Begin INPUT RECORDS

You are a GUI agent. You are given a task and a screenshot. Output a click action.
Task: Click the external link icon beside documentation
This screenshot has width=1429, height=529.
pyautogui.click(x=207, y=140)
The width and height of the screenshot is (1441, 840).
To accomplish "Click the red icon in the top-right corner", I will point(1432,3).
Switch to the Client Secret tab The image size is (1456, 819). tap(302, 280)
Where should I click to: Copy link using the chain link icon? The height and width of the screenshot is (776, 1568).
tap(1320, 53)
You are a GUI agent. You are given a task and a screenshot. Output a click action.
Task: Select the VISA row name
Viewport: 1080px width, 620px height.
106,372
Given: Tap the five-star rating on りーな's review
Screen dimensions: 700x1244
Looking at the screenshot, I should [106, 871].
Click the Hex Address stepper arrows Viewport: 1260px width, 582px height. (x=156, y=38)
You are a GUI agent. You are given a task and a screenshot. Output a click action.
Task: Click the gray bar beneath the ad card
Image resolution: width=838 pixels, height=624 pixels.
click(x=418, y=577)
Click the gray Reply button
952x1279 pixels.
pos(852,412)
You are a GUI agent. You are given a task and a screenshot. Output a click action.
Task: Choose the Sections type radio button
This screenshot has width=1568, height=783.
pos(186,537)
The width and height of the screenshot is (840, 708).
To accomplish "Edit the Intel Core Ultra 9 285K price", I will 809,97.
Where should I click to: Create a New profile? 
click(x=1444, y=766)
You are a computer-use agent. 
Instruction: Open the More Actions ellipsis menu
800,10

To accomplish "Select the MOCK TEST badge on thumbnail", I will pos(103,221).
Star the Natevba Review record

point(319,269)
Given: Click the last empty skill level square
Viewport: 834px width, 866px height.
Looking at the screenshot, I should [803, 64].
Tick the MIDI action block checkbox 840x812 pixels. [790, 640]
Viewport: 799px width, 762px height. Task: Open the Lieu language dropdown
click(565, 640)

End INPUT RECORDS

WHAT YOU ARE ASKED TO DO:
Repeat the records above verbatim, starting at the line that contains "You are a computer-use agent." and ending at the line that contains "Looking at the screenshot, I should [803, 64].".

COMPLETE OUTPUT:
You are a computer-use agent. 
Instruction: Open the More Actions ellipsis menu
800,10

To accomplish "Select the MOCK TEST badge on thumbnail", I will pos(103,221).
Star the Natevba Review record

point(319,269)
Given: Click the last empty skill level square
Viewport: 834px width, 866px height.
Looking at the screenshot, I should [803, 64].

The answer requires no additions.